--- Begin Source document ---
Buy Me That Town is a 1941 American comedy film directed by Eugene Forde and written by Murray Boltinoff, Harry A. Gourfair, Gordon Kahn and Martin Rackin. The film stars Lloyd Nolan, Constance Moore, Albert Dekker, Sheldon Leonard, Barbara Jo Allen, Edward Brophy and Warren Hymer. The film was released on October 3, 1941, by Paramount Pictures.

Plot

After racketeer Chink Moran is drafted by the Army, his second-in-command Rickey Dean decides that the gang is no longer relevant and shuts things down. He and his pal Louie Lanzer leave NY to travel the country and decide what to do next. Their speeding car is stopped outside a tiny Connecticut village, and they're brought up before Judge Paradise and his beautiful clerk Virginia, who naturally arouses Rickey's interest. They're fined what they deem to be an inordinate amount, and not having the cash on them, accept jail time until their attorney can wire the money to bail them out.
--- End Source document ---
## Task set:
[1] Please quote the Buy Me That Town article word for word, starting at "Buy Me That" and ending at "by Paramount Pictures.".
[2] Lay out the records as a numbered list, starting at the first line of the records and ending at the line that contains "Adam Sandler in ‘Spaceman’ (125, 487)", with blank lines left out.
--- Begin Provided records ---
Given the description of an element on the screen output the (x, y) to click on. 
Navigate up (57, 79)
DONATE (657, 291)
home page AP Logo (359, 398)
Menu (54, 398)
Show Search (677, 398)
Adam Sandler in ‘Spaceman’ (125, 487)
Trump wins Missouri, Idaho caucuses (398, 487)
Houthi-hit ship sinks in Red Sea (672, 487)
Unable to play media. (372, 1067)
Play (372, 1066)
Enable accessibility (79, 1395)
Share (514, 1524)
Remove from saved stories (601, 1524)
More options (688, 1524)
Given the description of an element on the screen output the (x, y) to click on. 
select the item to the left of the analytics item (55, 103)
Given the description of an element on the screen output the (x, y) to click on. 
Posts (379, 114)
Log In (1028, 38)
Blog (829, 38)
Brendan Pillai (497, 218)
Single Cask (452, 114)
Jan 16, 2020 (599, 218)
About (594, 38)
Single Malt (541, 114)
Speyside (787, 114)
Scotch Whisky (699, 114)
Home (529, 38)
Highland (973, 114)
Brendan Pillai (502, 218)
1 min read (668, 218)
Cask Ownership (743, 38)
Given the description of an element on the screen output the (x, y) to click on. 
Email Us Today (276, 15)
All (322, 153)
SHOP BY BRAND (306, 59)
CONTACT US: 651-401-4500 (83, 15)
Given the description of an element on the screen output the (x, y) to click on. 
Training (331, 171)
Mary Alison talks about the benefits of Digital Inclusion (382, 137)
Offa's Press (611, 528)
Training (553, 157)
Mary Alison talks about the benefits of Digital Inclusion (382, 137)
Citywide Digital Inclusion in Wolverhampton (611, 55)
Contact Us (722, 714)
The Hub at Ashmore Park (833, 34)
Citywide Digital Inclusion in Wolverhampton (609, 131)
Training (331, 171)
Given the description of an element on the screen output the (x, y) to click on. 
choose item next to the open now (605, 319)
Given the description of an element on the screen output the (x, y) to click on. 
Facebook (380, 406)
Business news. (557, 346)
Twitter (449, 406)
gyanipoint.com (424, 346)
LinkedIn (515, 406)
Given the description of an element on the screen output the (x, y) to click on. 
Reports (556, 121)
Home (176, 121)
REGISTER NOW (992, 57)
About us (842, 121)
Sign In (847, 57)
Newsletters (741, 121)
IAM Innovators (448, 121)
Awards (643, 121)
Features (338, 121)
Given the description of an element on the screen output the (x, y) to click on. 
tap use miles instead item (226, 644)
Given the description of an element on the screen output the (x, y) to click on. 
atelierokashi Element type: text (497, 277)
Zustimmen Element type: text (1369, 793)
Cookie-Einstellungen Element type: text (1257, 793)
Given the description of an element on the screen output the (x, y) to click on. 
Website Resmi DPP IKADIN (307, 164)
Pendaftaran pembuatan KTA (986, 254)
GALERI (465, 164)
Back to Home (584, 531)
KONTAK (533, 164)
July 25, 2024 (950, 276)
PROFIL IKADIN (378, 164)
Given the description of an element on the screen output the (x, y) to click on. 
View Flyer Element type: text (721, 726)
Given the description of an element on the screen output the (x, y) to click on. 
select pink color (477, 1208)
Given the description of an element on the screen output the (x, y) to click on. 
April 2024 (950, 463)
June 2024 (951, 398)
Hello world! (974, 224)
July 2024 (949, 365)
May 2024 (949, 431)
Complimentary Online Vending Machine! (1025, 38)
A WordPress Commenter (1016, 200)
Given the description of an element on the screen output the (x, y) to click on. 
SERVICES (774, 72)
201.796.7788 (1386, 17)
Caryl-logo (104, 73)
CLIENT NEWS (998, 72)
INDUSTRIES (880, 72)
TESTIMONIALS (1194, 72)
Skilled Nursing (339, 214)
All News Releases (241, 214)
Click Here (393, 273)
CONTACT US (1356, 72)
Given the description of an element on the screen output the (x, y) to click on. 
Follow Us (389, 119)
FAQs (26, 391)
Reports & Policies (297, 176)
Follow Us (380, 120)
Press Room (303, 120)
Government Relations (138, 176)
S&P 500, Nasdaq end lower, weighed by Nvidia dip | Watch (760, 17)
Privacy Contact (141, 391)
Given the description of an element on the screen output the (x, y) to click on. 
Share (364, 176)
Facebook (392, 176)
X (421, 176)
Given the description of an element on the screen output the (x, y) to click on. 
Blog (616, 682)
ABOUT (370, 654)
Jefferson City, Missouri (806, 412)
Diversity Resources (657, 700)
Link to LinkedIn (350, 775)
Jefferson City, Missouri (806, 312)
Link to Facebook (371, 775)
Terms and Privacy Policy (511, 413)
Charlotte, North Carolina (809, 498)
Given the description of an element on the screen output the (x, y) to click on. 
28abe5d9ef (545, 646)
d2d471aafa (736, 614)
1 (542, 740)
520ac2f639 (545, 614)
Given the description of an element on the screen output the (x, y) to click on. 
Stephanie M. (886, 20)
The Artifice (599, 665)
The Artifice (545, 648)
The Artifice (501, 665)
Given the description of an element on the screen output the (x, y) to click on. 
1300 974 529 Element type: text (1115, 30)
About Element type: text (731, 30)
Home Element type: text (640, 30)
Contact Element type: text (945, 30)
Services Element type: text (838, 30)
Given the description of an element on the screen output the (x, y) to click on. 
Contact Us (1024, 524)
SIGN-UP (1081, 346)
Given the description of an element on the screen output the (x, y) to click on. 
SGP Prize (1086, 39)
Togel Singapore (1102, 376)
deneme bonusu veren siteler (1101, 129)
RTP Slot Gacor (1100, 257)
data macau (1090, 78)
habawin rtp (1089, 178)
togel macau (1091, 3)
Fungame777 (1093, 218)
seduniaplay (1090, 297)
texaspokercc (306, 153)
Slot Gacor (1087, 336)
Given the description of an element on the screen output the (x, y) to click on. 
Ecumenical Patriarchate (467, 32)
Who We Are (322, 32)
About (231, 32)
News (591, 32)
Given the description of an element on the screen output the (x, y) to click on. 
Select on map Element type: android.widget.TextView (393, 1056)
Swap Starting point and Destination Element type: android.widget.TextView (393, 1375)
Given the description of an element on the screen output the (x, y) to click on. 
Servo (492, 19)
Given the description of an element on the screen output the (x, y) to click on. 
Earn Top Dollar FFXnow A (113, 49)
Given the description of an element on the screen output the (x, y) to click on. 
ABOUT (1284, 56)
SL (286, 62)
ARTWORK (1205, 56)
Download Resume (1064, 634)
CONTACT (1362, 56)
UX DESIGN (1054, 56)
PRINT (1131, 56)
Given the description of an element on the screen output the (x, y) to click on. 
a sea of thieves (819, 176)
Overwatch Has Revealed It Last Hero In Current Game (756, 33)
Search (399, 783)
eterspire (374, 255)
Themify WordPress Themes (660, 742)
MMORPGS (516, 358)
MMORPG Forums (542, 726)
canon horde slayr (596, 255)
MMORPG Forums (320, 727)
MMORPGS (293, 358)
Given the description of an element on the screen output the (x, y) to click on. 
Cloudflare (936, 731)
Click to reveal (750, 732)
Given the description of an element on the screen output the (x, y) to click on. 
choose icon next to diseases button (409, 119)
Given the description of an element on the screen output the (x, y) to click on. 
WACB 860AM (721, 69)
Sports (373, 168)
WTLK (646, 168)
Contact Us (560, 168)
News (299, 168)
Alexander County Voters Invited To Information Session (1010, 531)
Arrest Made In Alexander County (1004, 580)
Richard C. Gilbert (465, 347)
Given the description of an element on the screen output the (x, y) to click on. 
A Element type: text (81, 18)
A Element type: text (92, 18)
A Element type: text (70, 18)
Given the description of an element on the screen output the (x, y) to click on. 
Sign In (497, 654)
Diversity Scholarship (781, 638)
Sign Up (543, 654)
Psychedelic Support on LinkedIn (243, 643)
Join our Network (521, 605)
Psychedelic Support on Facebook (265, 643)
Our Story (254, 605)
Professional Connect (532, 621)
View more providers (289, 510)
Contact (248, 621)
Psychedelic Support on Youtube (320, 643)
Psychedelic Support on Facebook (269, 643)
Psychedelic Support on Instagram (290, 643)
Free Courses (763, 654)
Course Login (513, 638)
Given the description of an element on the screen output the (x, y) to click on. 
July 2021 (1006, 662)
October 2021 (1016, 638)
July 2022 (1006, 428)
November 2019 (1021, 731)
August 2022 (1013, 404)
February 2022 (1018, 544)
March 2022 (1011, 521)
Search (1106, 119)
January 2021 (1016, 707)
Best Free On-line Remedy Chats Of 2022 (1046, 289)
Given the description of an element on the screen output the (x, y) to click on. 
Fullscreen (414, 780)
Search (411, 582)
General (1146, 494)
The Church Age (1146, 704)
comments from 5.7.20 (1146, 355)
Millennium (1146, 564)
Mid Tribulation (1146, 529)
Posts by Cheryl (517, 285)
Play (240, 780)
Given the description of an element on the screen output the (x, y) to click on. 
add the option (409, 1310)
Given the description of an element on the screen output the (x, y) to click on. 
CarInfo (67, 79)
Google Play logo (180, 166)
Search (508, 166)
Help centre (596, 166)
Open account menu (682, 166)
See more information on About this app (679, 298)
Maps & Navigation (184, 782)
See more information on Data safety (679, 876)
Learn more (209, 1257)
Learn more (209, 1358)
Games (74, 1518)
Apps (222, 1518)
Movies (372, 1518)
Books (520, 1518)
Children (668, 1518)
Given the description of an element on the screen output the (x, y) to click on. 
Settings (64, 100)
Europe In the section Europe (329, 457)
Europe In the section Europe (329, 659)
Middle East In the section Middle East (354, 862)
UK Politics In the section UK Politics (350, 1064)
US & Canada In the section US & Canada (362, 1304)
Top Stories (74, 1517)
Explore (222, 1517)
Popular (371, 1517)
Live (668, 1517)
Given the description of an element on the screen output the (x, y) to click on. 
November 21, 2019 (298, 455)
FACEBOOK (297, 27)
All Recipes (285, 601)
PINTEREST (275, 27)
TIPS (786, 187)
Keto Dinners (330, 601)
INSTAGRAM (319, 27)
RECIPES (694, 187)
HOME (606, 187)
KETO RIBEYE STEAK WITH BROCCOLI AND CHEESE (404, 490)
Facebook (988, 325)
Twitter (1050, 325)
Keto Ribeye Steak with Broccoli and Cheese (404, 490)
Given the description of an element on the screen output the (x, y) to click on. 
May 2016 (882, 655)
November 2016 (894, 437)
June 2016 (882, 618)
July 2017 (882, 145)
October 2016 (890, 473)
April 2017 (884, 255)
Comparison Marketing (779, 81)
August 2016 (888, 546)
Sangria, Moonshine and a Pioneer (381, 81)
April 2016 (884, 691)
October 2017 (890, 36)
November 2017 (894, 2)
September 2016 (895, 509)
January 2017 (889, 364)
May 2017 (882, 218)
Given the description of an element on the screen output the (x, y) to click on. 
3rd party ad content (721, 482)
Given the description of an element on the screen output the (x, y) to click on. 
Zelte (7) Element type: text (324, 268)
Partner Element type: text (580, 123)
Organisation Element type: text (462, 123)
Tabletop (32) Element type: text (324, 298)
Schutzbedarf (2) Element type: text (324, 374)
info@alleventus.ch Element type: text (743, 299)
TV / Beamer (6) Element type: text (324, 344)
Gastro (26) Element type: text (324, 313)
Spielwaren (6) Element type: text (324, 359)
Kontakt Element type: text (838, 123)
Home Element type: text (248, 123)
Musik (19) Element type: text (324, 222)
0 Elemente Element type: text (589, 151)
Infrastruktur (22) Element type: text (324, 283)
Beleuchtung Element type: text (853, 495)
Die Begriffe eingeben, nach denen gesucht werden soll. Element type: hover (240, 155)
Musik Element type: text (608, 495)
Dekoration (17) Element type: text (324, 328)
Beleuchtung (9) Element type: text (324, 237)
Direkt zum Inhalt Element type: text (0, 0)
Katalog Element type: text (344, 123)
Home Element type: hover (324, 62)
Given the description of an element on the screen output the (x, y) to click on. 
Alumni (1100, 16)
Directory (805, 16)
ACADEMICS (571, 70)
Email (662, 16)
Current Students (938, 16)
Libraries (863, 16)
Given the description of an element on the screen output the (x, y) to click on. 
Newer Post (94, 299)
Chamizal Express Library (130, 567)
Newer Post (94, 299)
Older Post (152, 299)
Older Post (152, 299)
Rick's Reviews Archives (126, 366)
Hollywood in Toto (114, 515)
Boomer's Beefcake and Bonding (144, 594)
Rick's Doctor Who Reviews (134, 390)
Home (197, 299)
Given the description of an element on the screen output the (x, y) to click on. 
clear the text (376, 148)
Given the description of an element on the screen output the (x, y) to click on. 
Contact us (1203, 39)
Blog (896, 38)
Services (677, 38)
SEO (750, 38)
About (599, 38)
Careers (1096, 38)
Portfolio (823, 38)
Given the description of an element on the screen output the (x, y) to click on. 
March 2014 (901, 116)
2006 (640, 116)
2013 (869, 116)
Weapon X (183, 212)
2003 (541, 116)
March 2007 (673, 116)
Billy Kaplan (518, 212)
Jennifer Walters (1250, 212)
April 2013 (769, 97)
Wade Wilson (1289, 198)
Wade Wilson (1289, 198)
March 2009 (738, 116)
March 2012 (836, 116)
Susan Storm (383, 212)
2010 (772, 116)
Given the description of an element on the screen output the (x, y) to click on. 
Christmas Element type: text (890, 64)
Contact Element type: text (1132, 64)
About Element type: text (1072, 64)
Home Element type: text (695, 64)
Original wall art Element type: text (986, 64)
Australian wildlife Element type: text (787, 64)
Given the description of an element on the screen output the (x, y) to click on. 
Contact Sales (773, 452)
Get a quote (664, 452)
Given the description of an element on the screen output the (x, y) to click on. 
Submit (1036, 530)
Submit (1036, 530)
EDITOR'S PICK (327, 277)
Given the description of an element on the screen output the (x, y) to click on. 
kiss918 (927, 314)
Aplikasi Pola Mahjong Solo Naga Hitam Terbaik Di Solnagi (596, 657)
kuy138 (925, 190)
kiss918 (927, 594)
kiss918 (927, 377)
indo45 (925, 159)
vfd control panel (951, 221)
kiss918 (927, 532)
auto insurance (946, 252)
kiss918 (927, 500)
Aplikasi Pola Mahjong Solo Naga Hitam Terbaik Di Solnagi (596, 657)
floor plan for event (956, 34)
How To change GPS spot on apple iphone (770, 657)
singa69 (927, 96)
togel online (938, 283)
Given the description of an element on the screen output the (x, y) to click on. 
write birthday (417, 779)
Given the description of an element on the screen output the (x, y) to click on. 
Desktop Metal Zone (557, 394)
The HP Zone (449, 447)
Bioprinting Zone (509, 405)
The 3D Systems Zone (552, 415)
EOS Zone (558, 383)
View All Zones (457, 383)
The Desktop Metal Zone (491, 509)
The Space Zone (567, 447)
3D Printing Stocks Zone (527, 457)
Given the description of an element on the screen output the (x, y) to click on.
--- End Provided records ---
## The replies:
[1]
Buy Me That Town is a 1941 American comedy film directed by Eugene Forde and written by Murray Boltinoff, Harry A. Gourfair, Gordon Kahn and Martin Rackin. The film stars Lloyd Nolan, Constance Moore, Albert Dekker, Sheldon Leonard, Barbara Jo Allen, Edward Brophy and Warren Hymer. The film was released on October 3, 1941, by Paramount Pictures.

[2]
1. Given the description of an element on the screen output the (x, y) to click on. 
2. Navigate up (57, 79)
3. DONATE (657, 291)
4. home page AP Logo (359, 398)
5. Menu (54, 398)
6. Show Search (677, 398)
7. Adam Sandler in ‘Spaceman’ (125, 487)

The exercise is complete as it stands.